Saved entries
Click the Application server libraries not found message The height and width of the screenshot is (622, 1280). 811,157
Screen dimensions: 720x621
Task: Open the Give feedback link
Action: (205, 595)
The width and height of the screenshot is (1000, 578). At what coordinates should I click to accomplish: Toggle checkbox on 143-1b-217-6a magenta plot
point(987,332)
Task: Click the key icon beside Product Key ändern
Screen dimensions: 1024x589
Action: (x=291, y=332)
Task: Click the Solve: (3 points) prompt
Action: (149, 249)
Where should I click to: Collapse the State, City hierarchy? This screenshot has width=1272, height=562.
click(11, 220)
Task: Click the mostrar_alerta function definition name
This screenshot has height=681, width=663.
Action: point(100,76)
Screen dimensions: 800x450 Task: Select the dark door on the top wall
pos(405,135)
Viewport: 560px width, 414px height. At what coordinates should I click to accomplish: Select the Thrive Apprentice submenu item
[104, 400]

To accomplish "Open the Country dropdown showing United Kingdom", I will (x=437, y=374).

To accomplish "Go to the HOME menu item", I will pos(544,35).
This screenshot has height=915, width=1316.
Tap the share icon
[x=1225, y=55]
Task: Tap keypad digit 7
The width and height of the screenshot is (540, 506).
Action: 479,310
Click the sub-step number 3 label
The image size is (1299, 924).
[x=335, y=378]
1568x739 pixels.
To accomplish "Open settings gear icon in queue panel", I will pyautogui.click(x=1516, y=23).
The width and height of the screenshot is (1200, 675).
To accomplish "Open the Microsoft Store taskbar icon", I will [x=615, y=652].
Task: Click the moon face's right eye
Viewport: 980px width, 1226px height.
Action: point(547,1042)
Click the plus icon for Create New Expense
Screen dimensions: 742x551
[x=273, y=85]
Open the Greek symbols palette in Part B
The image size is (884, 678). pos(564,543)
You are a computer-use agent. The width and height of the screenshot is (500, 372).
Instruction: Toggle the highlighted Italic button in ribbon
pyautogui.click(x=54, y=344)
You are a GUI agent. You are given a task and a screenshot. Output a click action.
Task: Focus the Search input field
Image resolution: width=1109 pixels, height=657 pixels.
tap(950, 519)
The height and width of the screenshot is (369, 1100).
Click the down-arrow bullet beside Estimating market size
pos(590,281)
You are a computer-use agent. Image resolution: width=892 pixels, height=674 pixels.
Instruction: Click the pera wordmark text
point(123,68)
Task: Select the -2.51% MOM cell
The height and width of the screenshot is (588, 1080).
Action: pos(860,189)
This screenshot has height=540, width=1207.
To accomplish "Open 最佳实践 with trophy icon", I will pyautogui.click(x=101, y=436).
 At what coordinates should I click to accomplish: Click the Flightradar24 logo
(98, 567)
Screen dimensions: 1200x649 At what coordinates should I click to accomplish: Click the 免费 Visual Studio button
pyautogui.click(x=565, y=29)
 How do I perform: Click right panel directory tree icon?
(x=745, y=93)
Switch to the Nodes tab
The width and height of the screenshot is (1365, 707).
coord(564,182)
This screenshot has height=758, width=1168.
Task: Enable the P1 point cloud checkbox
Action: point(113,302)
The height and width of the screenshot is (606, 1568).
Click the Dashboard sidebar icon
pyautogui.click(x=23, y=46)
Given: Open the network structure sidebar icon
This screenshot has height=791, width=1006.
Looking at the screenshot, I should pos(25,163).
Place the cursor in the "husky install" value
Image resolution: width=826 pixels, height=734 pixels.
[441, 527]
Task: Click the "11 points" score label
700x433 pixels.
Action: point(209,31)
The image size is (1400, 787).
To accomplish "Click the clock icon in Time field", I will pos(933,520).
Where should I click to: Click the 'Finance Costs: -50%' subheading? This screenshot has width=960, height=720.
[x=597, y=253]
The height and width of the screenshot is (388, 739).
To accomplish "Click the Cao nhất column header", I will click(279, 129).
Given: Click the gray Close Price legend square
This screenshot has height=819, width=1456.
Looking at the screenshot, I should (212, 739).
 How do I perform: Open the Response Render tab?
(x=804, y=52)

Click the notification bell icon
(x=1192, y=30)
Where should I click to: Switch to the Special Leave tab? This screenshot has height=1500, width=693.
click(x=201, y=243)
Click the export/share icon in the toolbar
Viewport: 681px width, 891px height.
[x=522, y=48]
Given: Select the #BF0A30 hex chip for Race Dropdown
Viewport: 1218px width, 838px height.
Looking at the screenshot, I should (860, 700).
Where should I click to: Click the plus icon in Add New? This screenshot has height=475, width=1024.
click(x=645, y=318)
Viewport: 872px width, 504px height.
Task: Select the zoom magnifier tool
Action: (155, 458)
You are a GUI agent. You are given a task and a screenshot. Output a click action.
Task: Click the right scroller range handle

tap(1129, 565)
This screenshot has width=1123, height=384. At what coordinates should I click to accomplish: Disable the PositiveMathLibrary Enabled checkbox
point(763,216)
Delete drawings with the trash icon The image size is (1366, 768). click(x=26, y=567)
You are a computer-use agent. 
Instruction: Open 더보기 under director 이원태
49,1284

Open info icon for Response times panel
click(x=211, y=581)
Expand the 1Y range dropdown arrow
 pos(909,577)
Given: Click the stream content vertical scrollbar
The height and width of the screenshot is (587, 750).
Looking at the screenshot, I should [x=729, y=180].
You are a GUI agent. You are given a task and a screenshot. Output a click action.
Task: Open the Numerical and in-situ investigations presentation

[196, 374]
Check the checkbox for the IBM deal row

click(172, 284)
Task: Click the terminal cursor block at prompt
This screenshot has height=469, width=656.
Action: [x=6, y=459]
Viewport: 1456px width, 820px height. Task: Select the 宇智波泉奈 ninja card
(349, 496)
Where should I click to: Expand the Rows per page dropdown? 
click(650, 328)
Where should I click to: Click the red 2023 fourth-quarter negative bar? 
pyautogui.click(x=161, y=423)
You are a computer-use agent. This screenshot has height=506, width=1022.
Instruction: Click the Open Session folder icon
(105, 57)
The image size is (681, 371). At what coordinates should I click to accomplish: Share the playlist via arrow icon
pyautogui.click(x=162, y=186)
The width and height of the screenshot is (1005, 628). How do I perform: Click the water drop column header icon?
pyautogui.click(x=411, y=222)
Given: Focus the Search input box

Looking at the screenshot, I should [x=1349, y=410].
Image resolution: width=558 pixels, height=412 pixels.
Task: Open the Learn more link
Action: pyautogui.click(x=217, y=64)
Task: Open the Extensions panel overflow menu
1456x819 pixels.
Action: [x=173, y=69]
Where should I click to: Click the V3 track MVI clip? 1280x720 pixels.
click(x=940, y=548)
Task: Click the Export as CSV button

▶ _EXERCISE DETAILS_
Look above for the line that contains "This screenshot has height=915, width=1316.". Starting there, transcribe every line exactly until you have copied the line that contains "You are a computer-use agent. Image".

▶ _REPLY TO THE EXERCISE_
This screenshot has height=915, width=1316.
Tap the share icon
[x=1225, y=55]
Task: Tap keypad digit 7
The width and height of the screenshot is (540, 506).
Action: 479,310
Click the sub-step number 3 label
The image size is (1299, 924).
[x=335, y=378]
1568x739 pixels.
To accomplish "Open settings gear icon in queue panel", I will pyautogui.click(x=1516, y=23).
The width and height of the screenshot is (1200, 675).
To accomplish "Open the Microsoft Store taskbar icon", I will [x=615, y=652].
Task: Click the moon face's right eye
Viewport: 980px width, 1226px height.
Action: point(547,1042)
Click the plus icon for Create New Expense
Screen dimensions: 742x551
[x=273, y=85]
Open the Greek symbols palette in Part B
The image size is (884, 678). pos(564,543)
You are a computer-use agent. The width and height of the screenshot is (500, 372).
Instruction: Toggle the highlighted Italic button in ribbon
pyautogui.click(x=54, y=344)
You are a GUI agent. You are given a task and a screenshot. Output a click action.
Task: Focus the Search input field
Image resolution: width=1109 pixels, height=657 pixels.
tap(950, 519)
The height and width of the screenshot is (369, 1100).
Click the down-arrow bullet beside Estimating market size
pos(590,281)
You are a computer-use agent. Image resolution: width=892 pixels, height=674 pixels.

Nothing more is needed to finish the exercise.